Ivan Nechepurenko reported from Minsk, and Anton Troianovski from Moscow. Mr. Lukashenko first took power after an election in 1994, the last time Belarus held a poll judged reasonably free and fair by outside observers. He showed no inclination on Monday to bow to opposition demands for a recount of the votes cast on Sunday or to negotiate with rivals he mocked as “sheep” led astray by foreigners.
The European Union did not denounce the election outright but did issue a statement saying that “Belarusian people now expect their votes to be counted accurately.”
Among a handful of countries that endorsed the election results unequivocally were China, which is building a huge industrial zone near Minsk, and Russia, Belarus’s powerful eastern neighbor.
Russia’s relations with Mr. Lukashenko have soured dramatically in recent weeks, particularly after Belarus in late July arrested what it said were 33 Russian mercenaries intent on disrupting the election. But the two countries now seem eager to patch up their frayed alliance. Belarus on Monday released three Russian journalists detained for reporting in the country without proper accreditation.
Whatever Mr. Lukashenko’s failings in Russian eyes, the Kremlin still views the veteran 65-year-old autocrat as preferable to his rivals, who would like to see better relations with the West.

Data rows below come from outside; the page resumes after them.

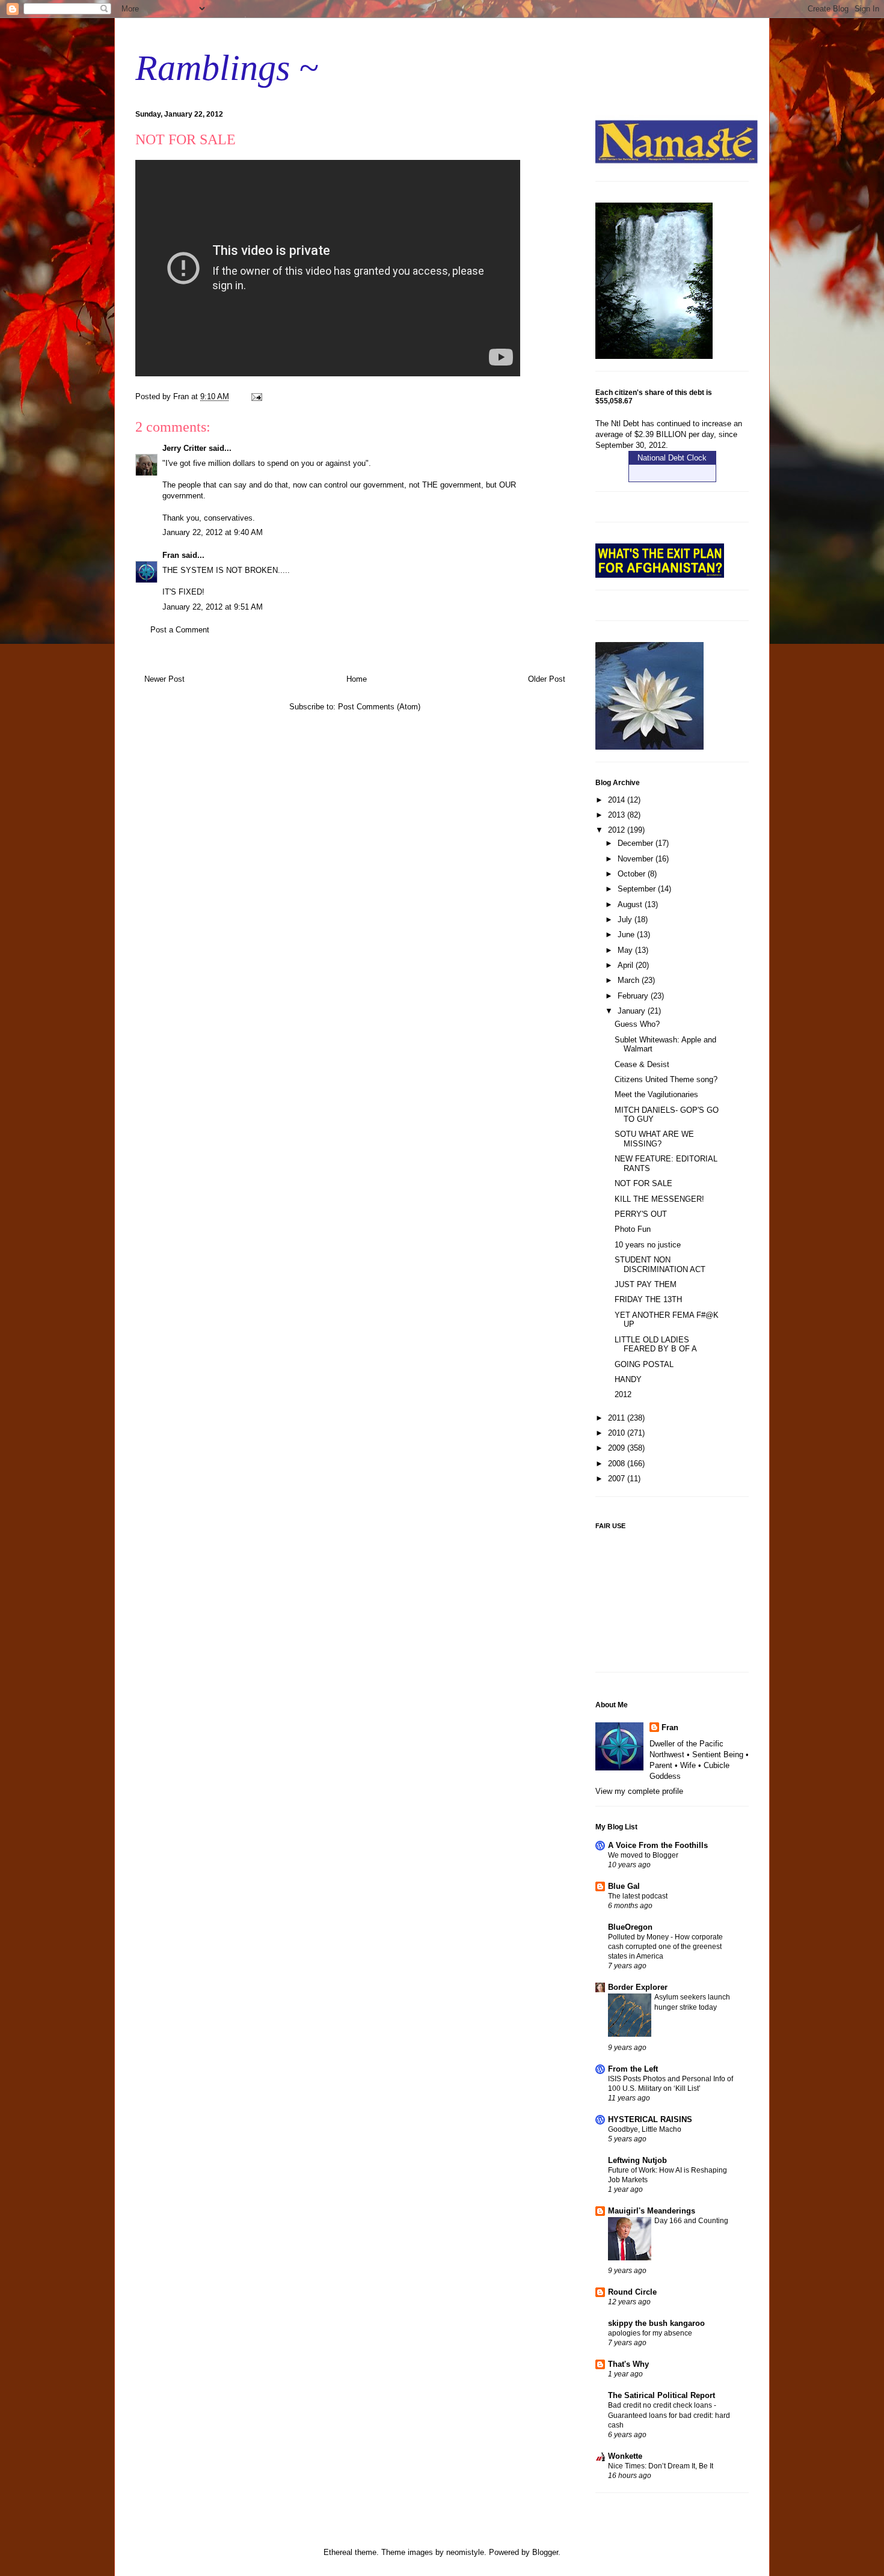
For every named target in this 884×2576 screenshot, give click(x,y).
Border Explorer (638, 1987)
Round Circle (632, 2291)
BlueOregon (630, 1927)
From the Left (633, 2068)
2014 (617, 799)
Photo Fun (633, 1229)
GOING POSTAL (644, 1364)
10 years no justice (648, 1244)
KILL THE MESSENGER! (659, 1199)
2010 (617, 1432)
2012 (617, 829)
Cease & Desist (642, 1064)
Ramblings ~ (226, 68)
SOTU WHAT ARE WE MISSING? (654, 1139)
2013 (617, 814)
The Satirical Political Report (661, 2395)
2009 (617, 1447)
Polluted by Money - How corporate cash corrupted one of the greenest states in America (665, 1946)
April (627, 965)
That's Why (628, 2364)
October (633, 873)
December (636, 843)
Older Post (546, 679)
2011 (617, 1417)
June (627, 934)
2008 (617, 1463)
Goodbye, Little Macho (644, 2129)
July (626, 919)
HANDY (628, 1379)
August (631, 904)
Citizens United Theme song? (666, 1079)
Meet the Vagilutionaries (656, 1094)
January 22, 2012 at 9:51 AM (212, 606)
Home (356, 679)
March (630, 980)
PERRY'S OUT (641, 1214)
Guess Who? (637, 1024)
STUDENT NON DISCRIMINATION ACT (660, 1264)
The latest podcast (638, 1896)
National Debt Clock (672, 457)
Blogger (545, 2552)
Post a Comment (179, 629)
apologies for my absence (650, 2333)
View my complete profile (639, 1791)
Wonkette (625, 2456)
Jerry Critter (184, 448)
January (633, 1010)
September (638, 888)
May (626, 950)
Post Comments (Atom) (379, 706)
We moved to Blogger (643, 1855)
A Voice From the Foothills (658, 1845)
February (634, 995)
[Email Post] (256, 396)
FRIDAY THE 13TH (648, 1299)
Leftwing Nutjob (637, 2160)
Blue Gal (624, 1886)
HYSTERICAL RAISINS (650, 2119)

In a congratulatory message to Mr. Lukashenko, President Vladimir V. Putin, who described Russia and Belarus as “brotherly nations,” restated his desire for “closer cooperation within the Union State,” a stalled 1990s project that would effectively merge the two countries and one that Mr. Lukashenko has resisted reviving.

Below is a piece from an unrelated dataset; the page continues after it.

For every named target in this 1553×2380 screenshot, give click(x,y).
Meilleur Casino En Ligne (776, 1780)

State-controlled Russian television has in the past often scoffed at Mr. Lukashenko, a former state farm manager, as a buffoon and ingrate. Its coverage sharply shifted on Monday to paint him as a resolute leader fighting to defend his country against the machinations of Western intelligence services.

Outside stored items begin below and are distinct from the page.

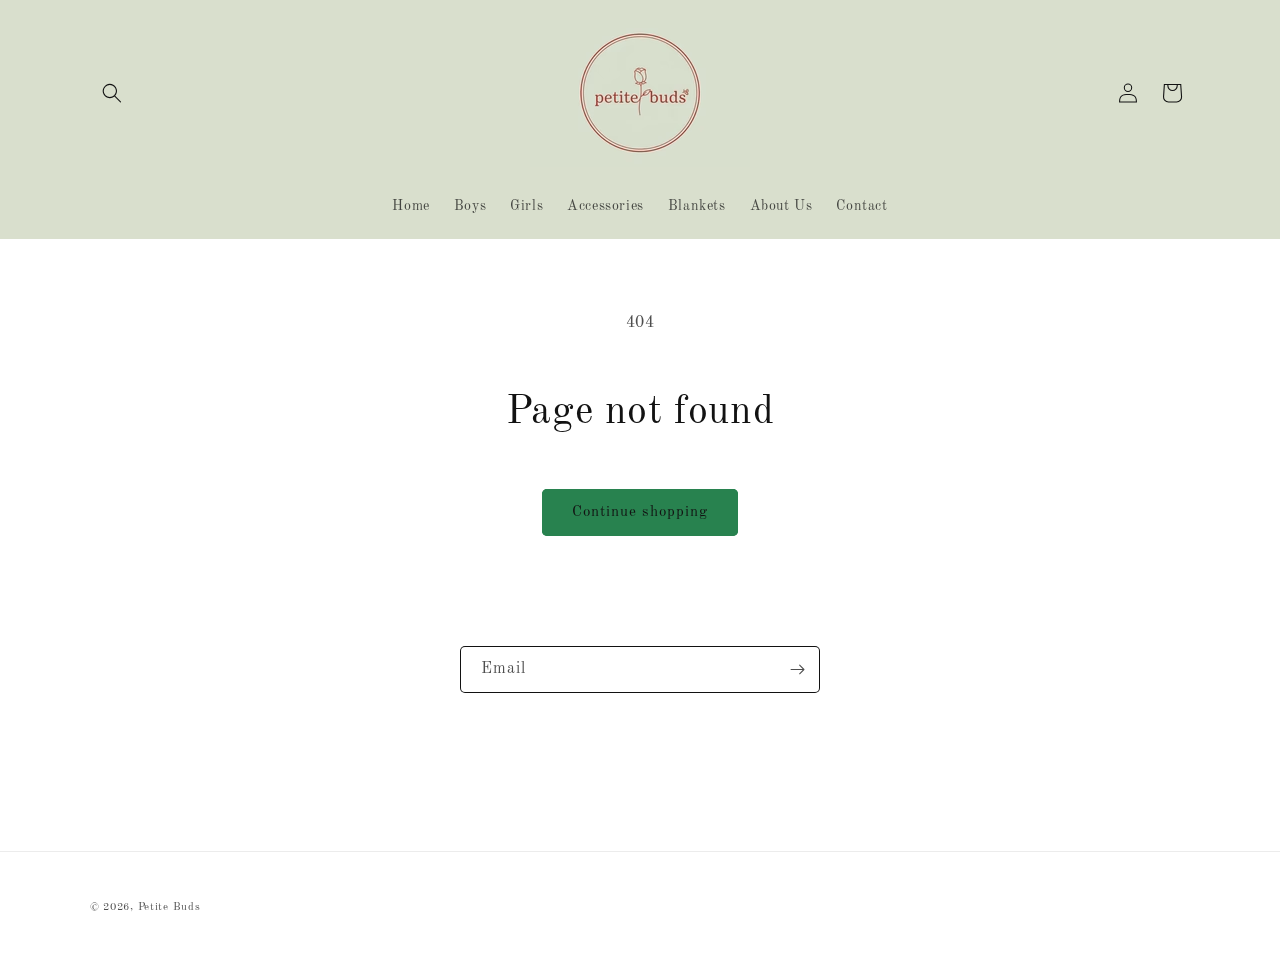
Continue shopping (640, 512)
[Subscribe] (797, 669)
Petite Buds (169, 907)
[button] (112, 93)
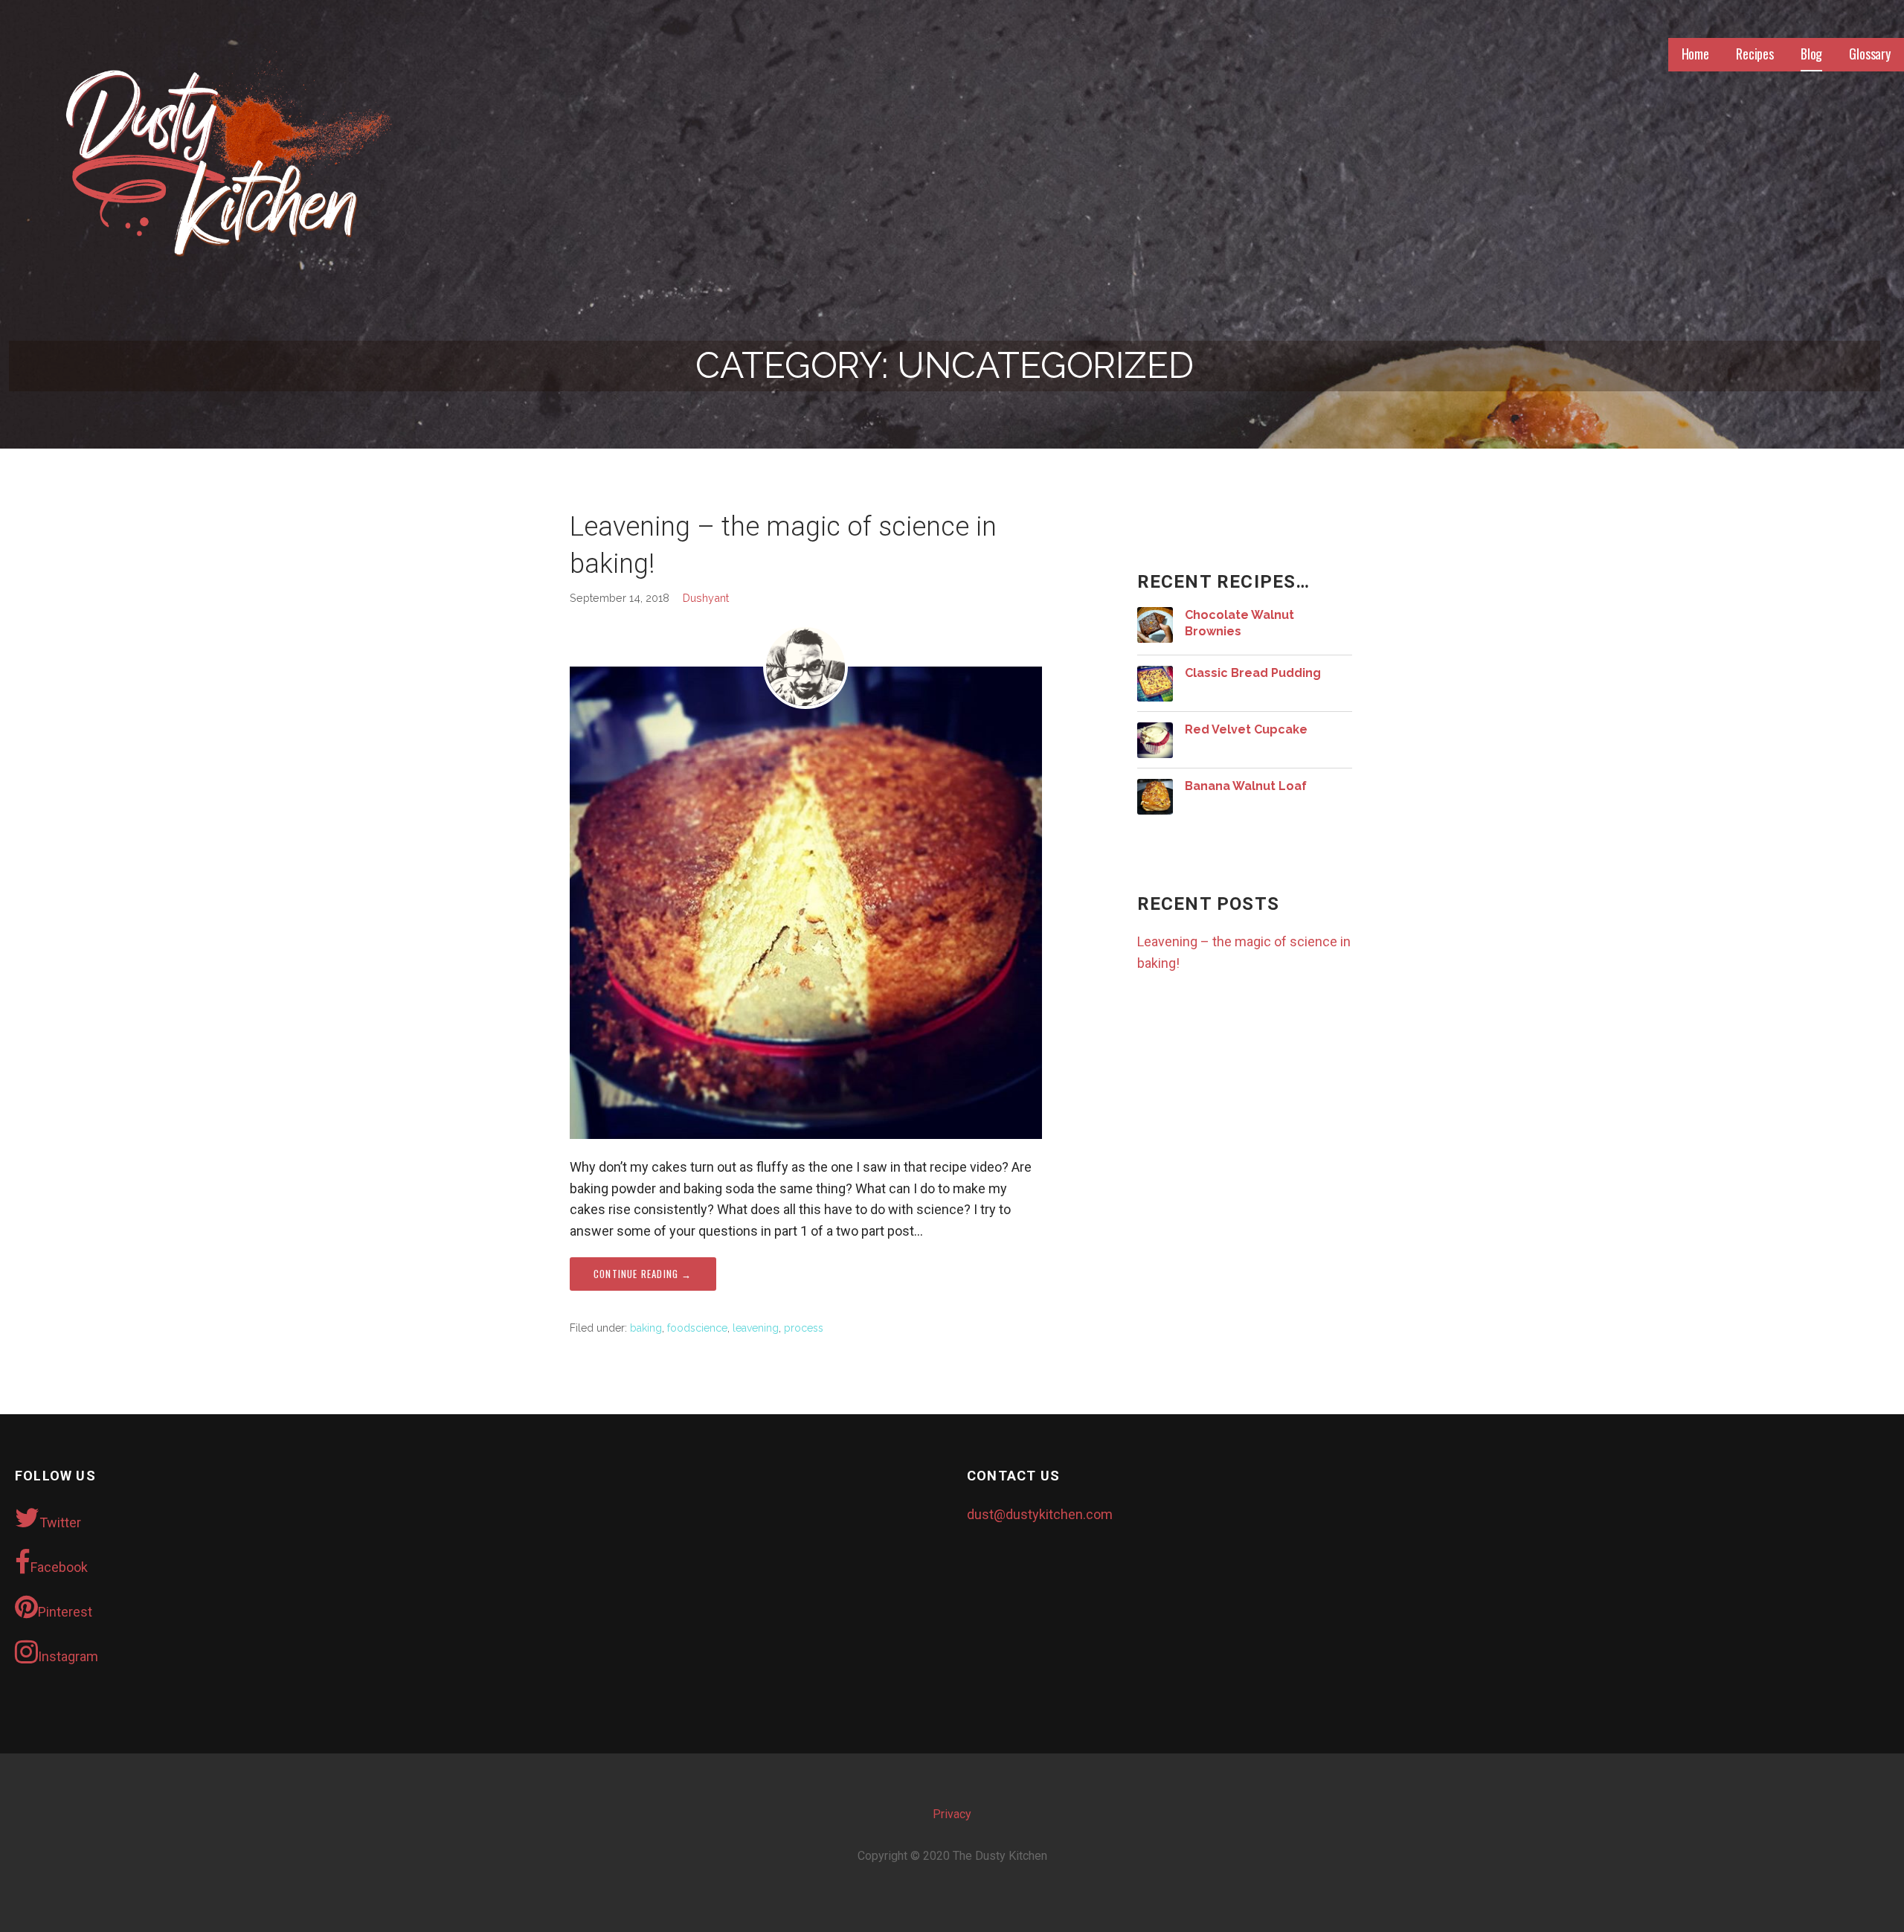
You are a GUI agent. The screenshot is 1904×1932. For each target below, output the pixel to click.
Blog (1811, 53)
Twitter (60, 1522)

This matched Mr. Lukashenko’s own account of the mayhem that has gripped much of his country. On Monday, he claimed that protests, along with the country’s internet shut-off, had been engineered from abroad, accusing Britain, Poland and the Czech Republic of “controlling” demonstrators.
Poland, Belarus’s neighbor to the west, infuriated Mr. Lukashenko on Monday by calling for an emergency summit meeting of European leaders to discuss how to respond to what it denounced as a fraudulent election and needlessly violent police action against protesters.
Britain condemned the election as “seriously flawed” and the Czech Republic said it “cannot be labeled free and democratic.”
The European Union imposed tough sanctions on Belarus in 2004, after an earlier round of repression, but lifted most of these in 2016, hoping that Mr. Lukashenko might moderate his autocratic tendencies.
With those hopes now in tatters after the flawed election and the violence that followed, pressure is growing for a new wave of sanctions.
But Mr. Lukashenko could be saved by Hungary, whose own authoritarian leader, Viktor Orban, visited Minsk in June and called for an end to all efforts to punish Belarus. European Union sanctions require the assent of all member countries, meaning that Hungary could block any push to take action against Belarus.